I have been through many twists and turns in my life as a Christian questioning God, trying to reconcile with what is going on in the world today and my personal life, but last year I threw in the towel. All my life I thought God had some kind of plan for everything. I'm a man of Science, but even the best atheist arguments did not shake my belief that at least God was real and had good intentions, and that He simply allows us to make our own suffering as a lesson to turn and come to Him.

What changed for me is when the woman I loved, who was a very devout evangelical (and kindest sweetest person I ever knew), cut our engagement and ghosted me a little over a year ago. I had proposed to her on Valentine's Day, and we were happy and talking about the future. Everything seemed right. I finally was going to get married despite the uncertain financial future and the fascist regime taking over the country.
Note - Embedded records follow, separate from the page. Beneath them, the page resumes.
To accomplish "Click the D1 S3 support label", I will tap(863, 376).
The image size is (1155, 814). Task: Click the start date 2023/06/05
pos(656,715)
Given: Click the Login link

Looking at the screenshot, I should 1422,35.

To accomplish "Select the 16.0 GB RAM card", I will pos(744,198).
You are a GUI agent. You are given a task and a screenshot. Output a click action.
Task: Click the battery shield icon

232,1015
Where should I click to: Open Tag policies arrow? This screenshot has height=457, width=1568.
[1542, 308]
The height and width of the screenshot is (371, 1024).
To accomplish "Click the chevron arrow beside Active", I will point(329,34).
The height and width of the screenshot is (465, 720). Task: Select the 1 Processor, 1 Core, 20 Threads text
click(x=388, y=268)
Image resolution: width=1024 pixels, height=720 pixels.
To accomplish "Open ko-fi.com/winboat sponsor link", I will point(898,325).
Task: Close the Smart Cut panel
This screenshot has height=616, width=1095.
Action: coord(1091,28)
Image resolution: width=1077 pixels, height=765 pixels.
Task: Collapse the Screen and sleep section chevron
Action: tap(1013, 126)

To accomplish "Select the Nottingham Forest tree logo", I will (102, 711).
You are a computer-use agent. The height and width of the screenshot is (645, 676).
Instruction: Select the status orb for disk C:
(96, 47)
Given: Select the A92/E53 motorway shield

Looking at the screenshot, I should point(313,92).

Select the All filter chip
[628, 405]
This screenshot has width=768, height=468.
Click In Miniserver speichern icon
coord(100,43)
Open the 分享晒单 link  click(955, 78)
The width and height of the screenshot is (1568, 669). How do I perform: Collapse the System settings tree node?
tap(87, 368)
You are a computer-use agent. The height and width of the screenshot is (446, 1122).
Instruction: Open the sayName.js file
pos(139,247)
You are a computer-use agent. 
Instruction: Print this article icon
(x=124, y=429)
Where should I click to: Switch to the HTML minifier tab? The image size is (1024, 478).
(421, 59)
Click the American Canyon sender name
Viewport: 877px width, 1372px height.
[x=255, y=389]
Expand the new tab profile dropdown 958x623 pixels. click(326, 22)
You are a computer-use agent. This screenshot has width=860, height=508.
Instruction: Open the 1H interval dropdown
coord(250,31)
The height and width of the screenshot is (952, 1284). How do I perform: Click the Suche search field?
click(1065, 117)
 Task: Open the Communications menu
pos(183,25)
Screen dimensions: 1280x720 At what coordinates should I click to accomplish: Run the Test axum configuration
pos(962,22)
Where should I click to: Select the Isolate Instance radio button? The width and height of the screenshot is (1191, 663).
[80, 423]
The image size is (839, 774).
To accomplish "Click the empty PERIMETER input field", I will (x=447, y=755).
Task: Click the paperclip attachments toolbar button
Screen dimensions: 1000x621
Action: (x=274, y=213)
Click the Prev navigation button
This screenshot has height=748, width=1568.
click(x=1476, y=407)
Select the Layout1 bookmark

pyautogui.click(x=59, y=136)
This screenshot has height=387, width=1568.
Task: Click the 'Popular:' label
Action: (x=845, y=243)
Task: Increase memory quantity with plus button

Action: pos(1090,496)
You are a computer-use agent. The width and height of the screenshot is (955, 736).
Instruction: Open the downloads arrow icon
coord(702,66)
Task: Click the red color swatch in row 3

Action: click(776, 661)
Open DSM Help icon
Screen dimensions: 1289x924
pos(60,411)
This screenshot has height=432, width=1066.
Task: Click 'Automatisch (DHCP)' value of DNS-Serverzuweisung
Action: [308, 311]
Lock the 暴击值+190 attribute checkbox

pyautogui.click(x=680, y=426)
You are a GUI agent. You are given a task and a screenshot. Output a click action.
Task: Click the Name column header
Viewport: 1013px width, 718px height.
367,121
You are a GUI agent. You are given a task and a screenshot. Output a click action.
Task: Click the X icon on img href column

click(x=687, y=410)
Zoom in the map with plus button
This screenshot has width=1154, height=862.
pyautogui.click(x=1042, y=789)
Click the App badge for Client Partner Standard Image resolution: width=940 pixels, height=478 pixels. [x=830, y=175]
God was finally delivering on an 8-year investment I had put into this relationship. There really wasn't anything going wrong, even her family was OK with me. I really felt that God was delivering on "His Plan" for me.

I suppose everything sunk in when she sent the the ring I bought her back to me in the mail. I just broke. Everything broke. How could God pull a fast one on me like this? Why did he not fully deliver? If she wanted me to go to church more or be more focused on stuff like that, He would have known I would do it and probably even grow in my faith! I had never questioned if God existed – to me the order in the Universe was proof enough – humans being the only chaotic element (along with perhaps demons). Of course God was not a genie to make wishes to, but he should at least fill out reasonable longstanding requests.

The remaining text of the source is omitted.